Tapestry of Faith: Principled Commitment: An Adult Program on Building Strong Relationships

Leader Resource 2: Loving Involves Commitment

Offer these words on love from the Reverend Carter Heyward, a feminist and lesbian woman who was among the first women ordained as an Episcopal priest.

Love, like truth and beauty, is concrete. Love is not fundamentally a sweet feeling; not, at heart, a matter of sentiment, attachment, or being "drawn toward." Love is active, effective, a matter of making reciprocal and mutually beneficial relation with one's friends and enemies. Love creates righteousness, or justice, here on earth. To make love is to make justice. As advocates and activists for justice know, loving involves struggle, resistance, and risk. People working today on behalf of women, blacks, lesbians and gay men, the aging, the poor in this country and elsewhere know that making justice is not a warm, fuzzy experience. I think also that sexual lovers and good friends know that the most compelling relationships demand hard work, patience, and a willingness to endure tensions and anxiety in creating mutually empowering bonds.

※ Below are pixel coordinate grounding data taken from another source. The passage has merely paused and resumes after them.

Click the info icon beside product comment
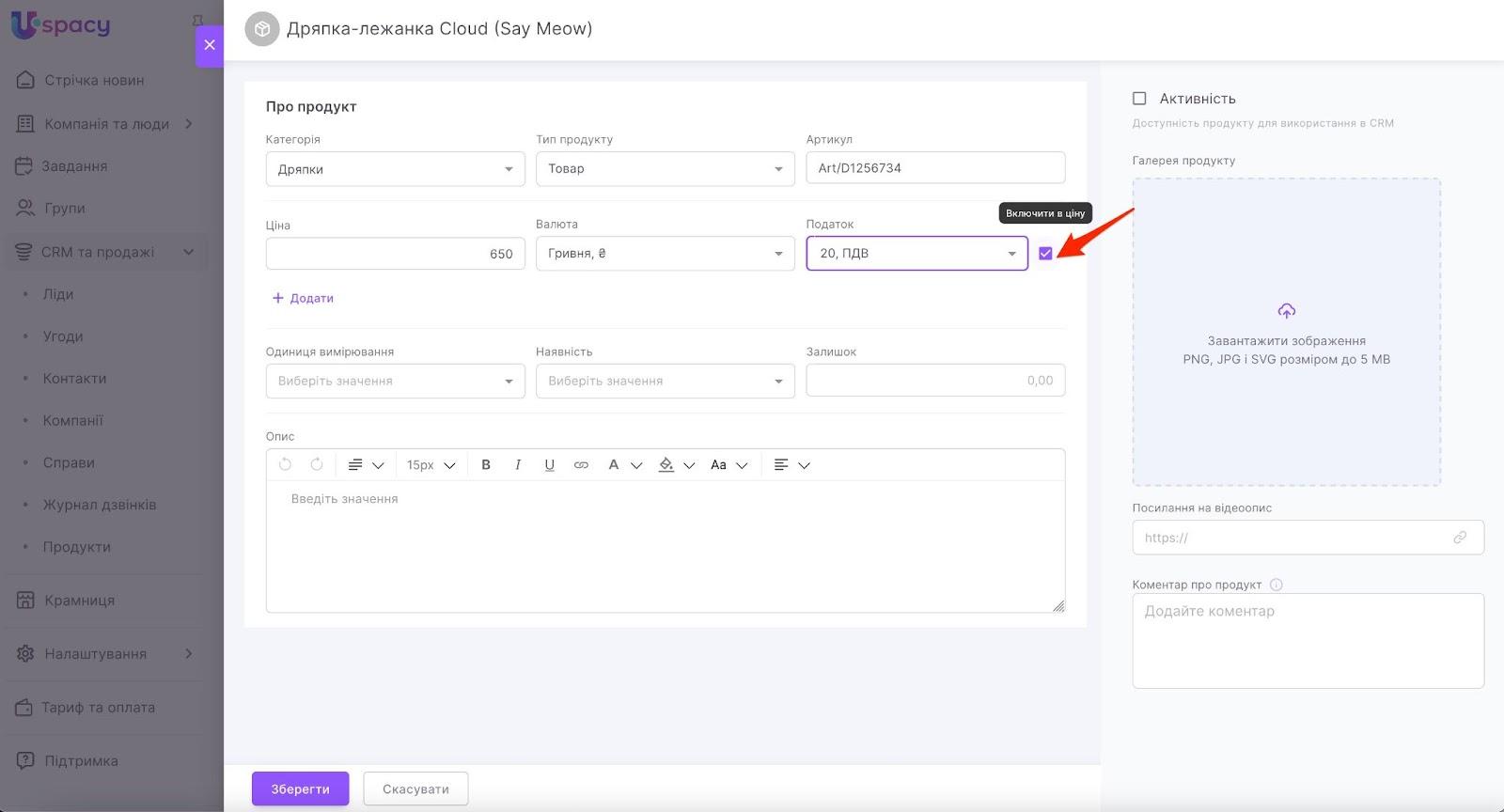The height and width of the screenshot is (812, 1504). pyautogui.click(x=1276, y=585)
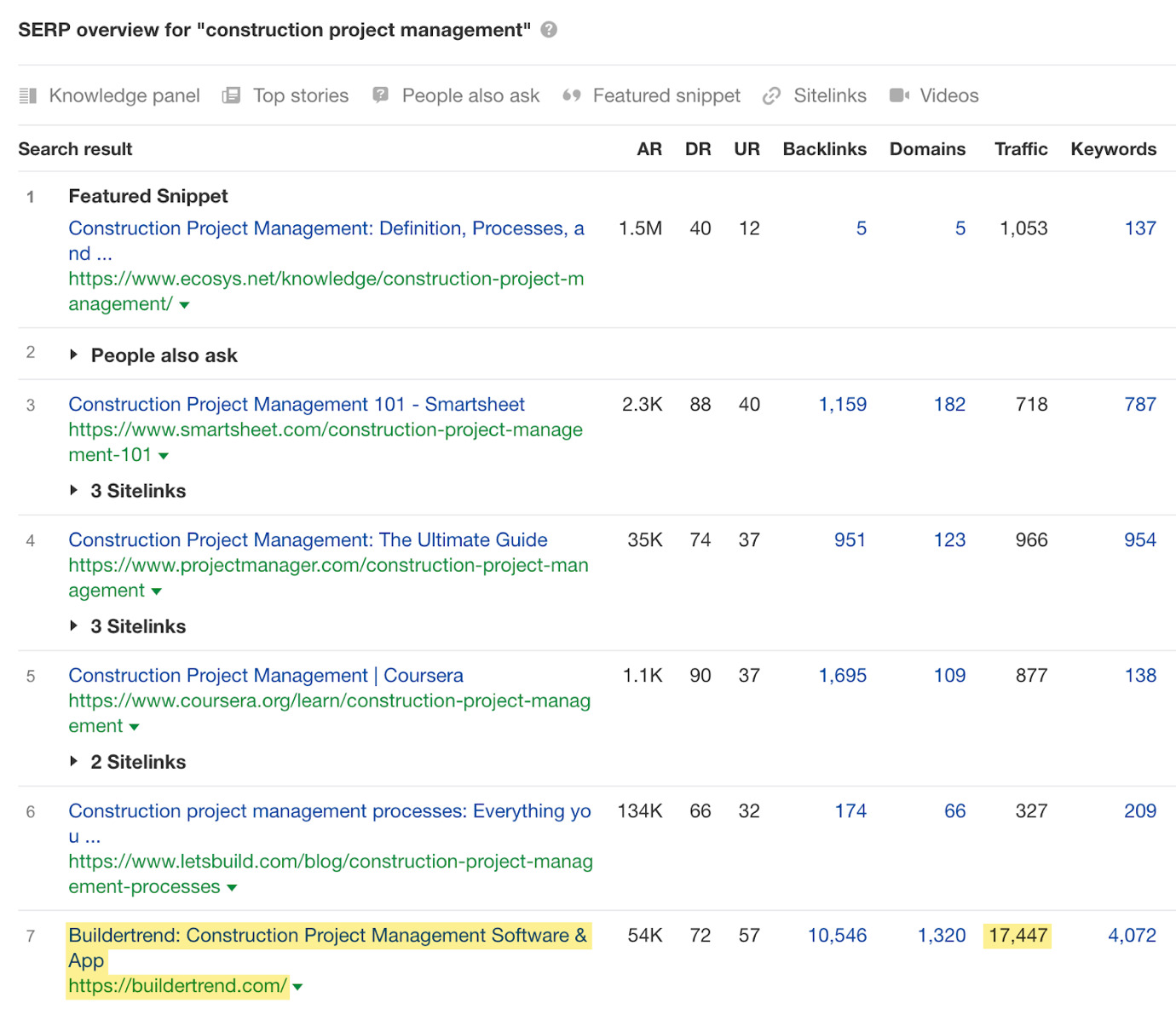Expand 3 Sitelinks under Smartsheet result
The image size is (1176, 1009).
pyautogui.click(x=74, y=490)
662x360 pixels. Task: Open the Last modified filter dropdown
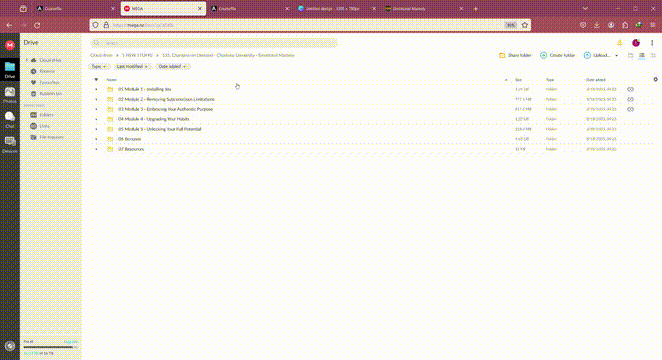[x=132, y=67]
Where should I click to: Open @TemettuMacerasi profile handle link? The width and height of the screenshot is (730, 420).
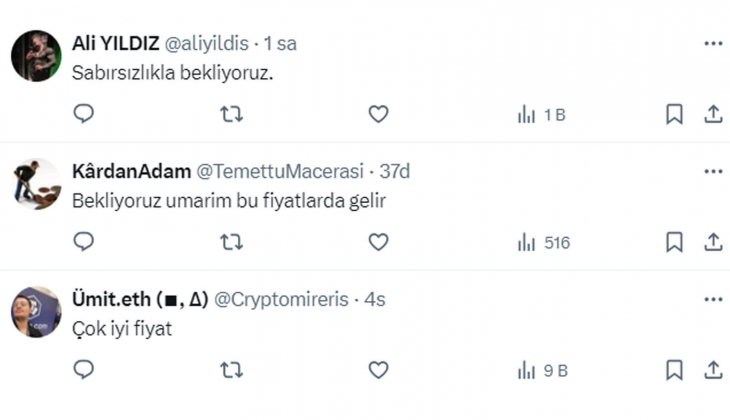coord(286,172)
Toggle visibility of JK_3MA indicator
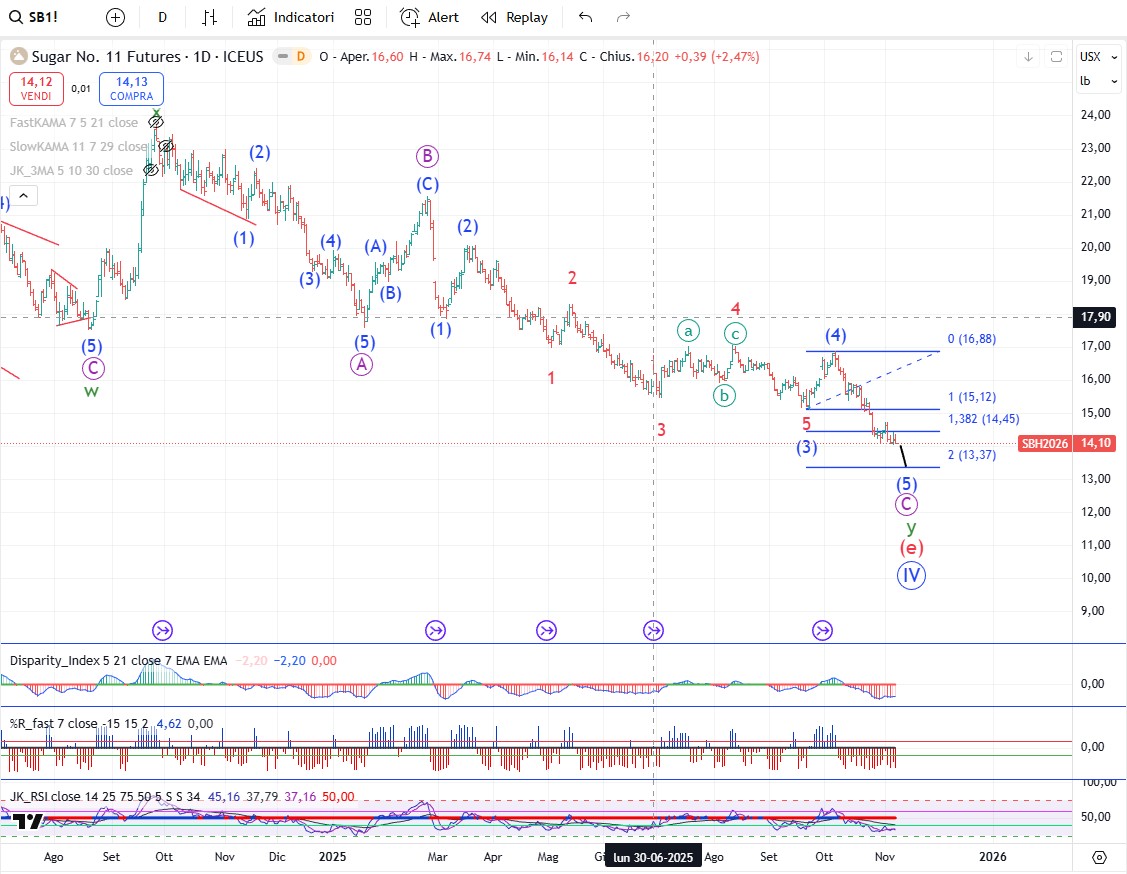1127x874 pixels. coord(152,170)
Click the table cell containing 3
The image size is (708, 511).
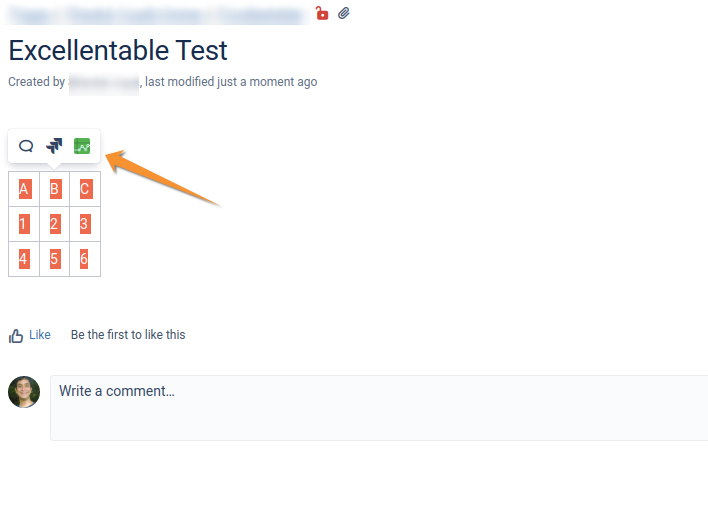pyautogui.click(x=85, y=224)
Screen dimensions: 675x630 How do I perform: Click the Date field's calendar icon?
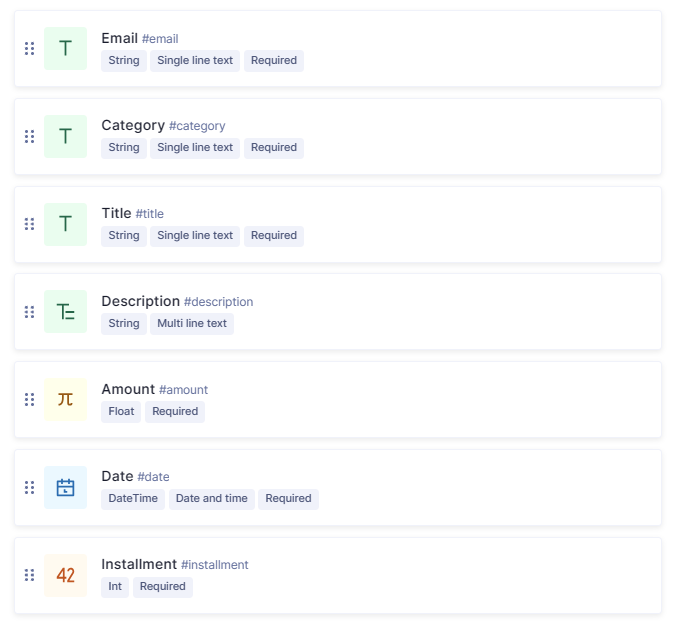[65, 487]
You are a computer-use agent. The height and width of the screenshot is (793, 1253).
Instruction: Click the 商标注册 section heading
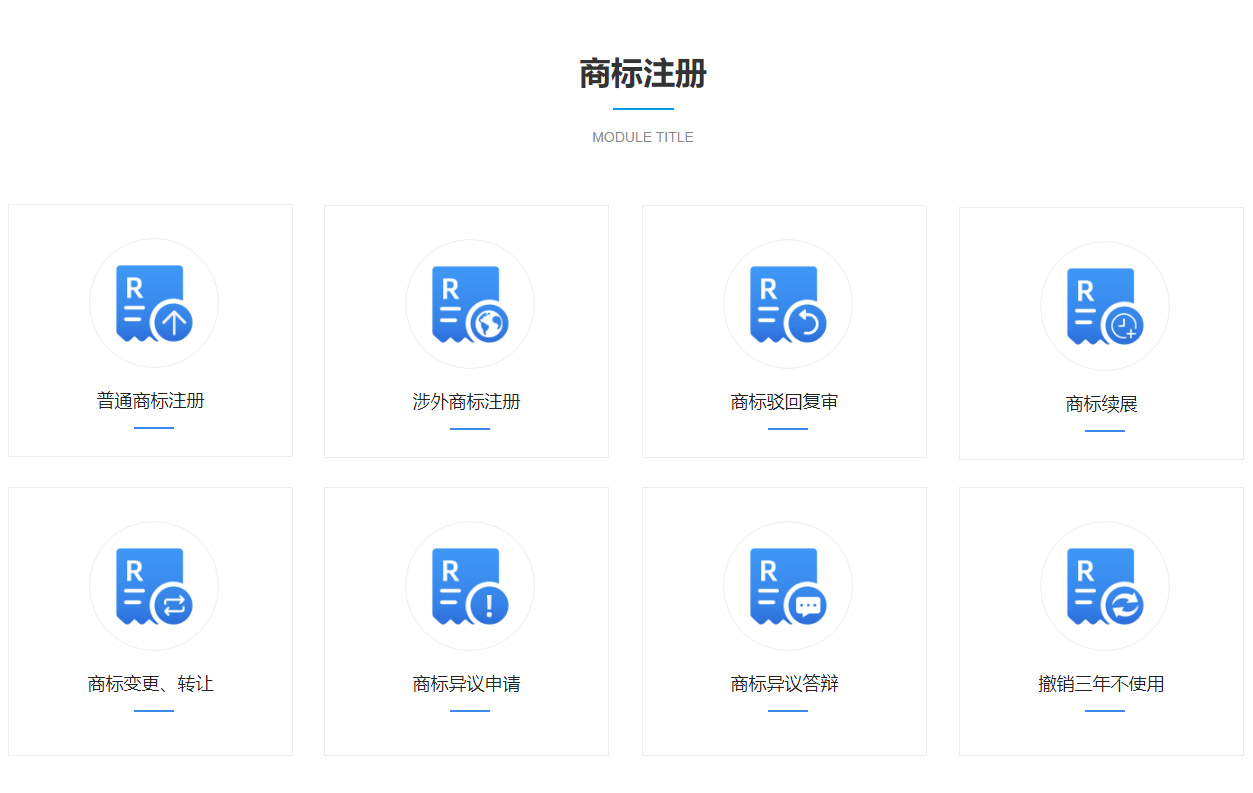(643, 74)

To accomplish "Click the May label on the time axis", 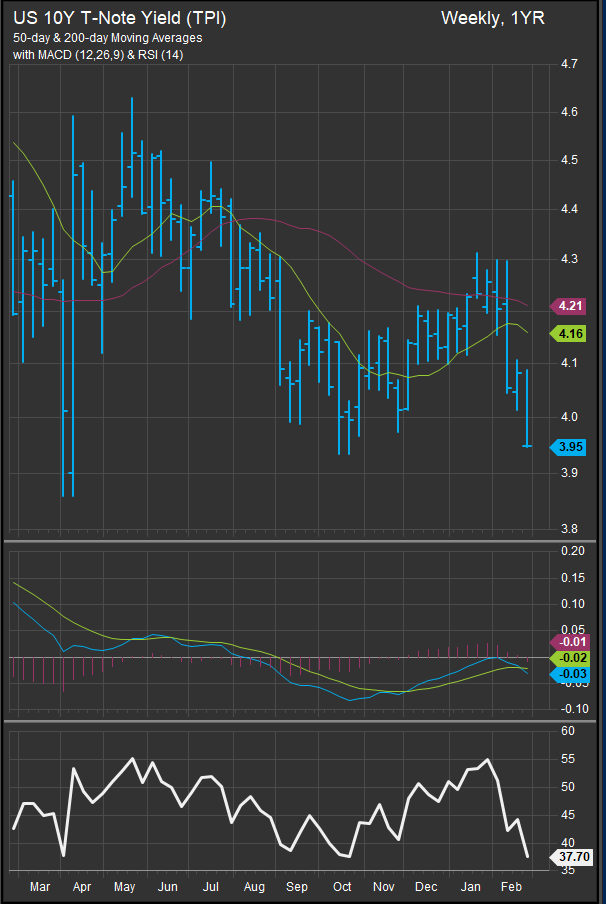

For this reason, loving involves commitment. We are not automatic lovers of self, others, world, or God. Love does not just happen. We are not love machines, puppets on the strings of a deity called "love." Love is a choice — not simply, or necessarily, a rational choice, but rather a willingness to be present to others without pretense or guile. Love is a conversion to humanity — a willingness to participate with others in the healing of a broken world and broken lives. Love is the choice to experience life as a member of the human family, a partner in the dance of life, rather than as an alien in the world or as a deity above the world, aloof and apart from human flesh.